[Collected data]
----------
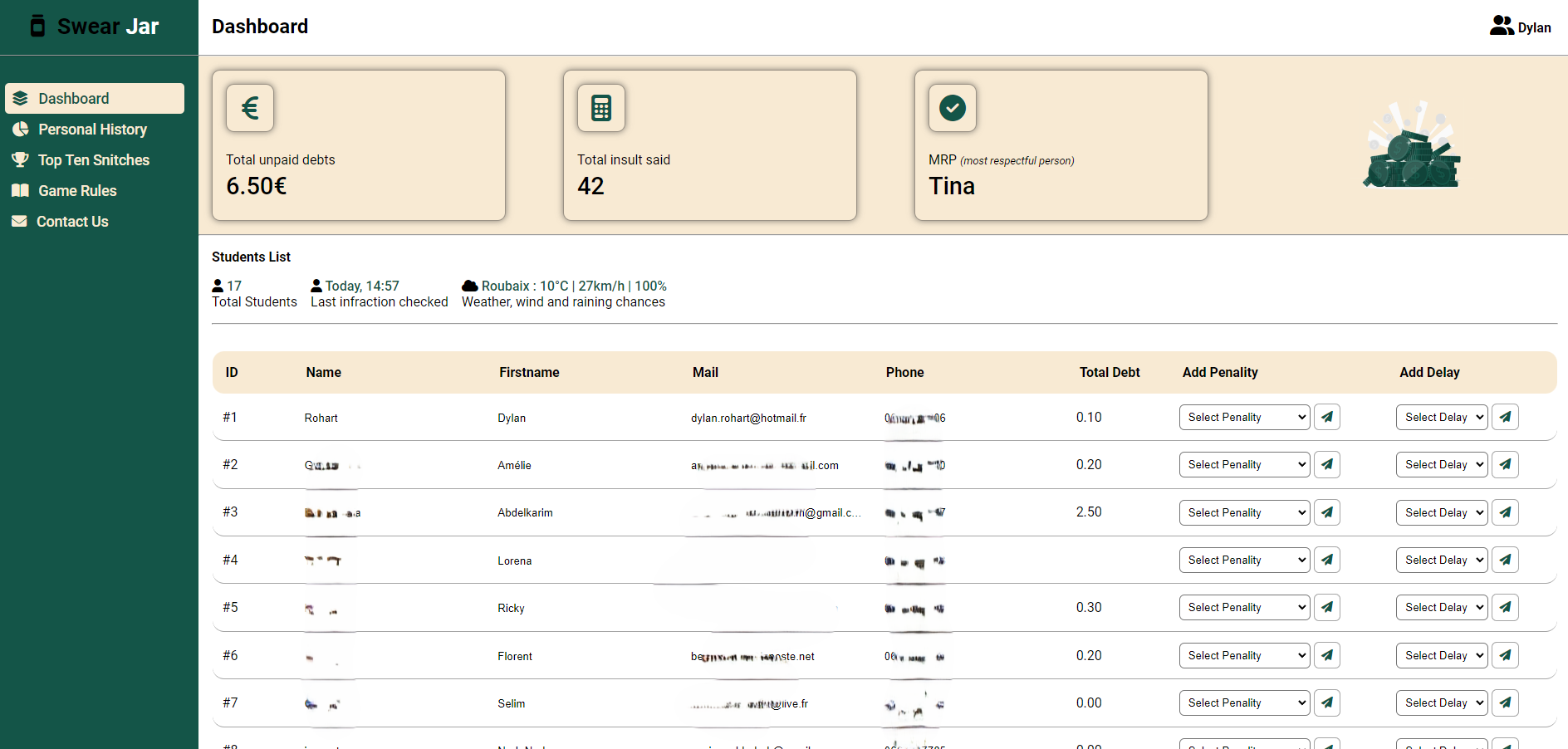Click send delay icon for Amélie's row
This screenshot has height=749, width=1568.
coord(1505,464)
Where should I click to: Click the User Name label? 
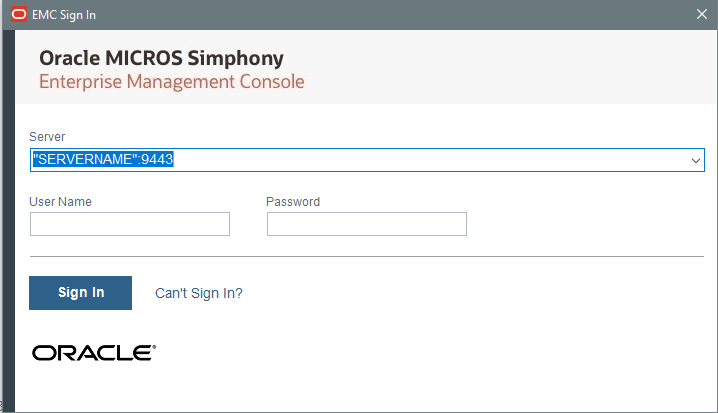click(61, 201)
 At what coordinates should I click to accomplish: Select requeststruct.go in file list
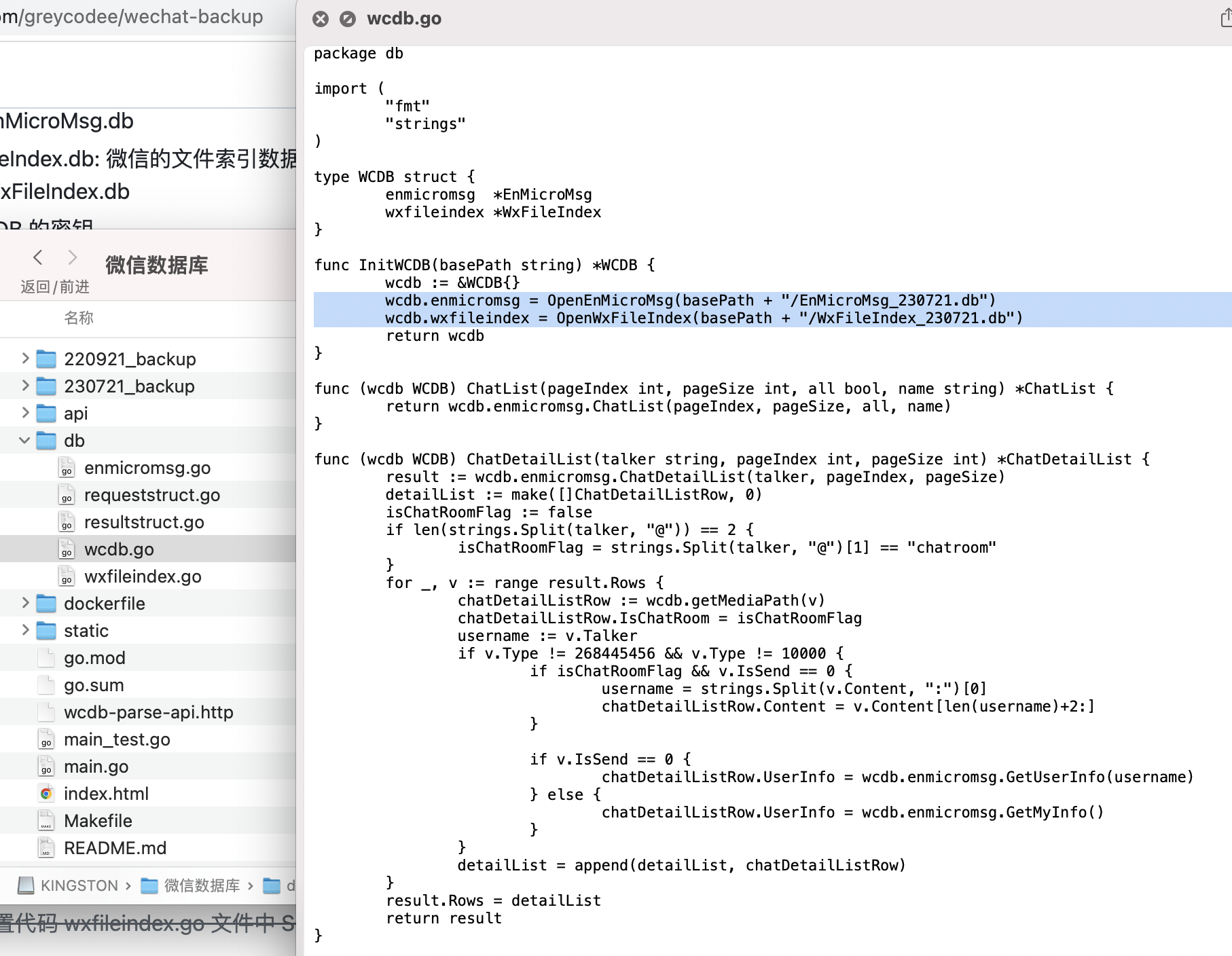click(151, 495)
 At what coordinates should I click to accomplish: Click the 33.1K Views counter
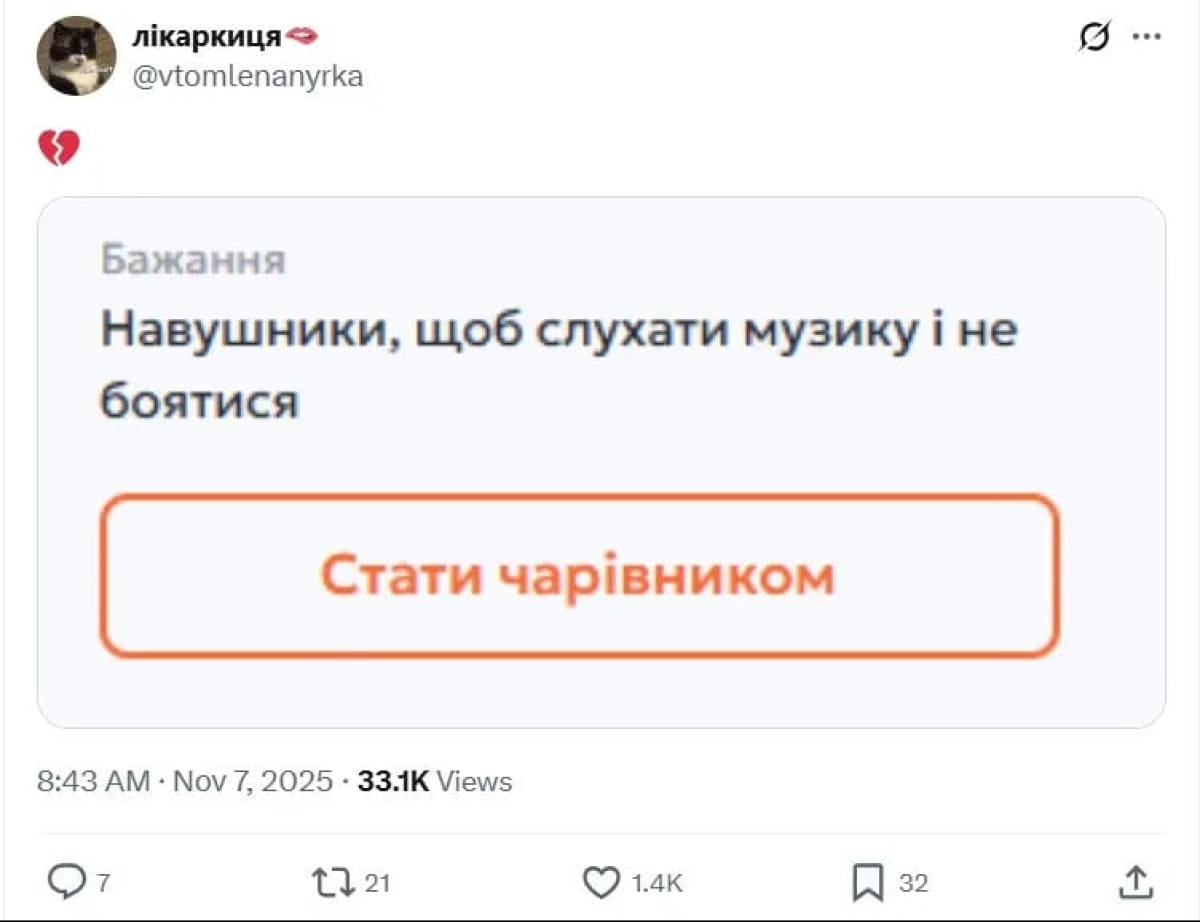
----------
### Your assignment
From the line containing "At what coordinates should I click to accomplish: Select" down to the end of the data above, reproduce each line exactly; no pictures.

### Exercise answer
 At what coordinates should I click to accomplish: Select requeststruct.go in file list
click(151, 495)
 At what coordinates should I click to accomplish: Click the 33.1K Views counter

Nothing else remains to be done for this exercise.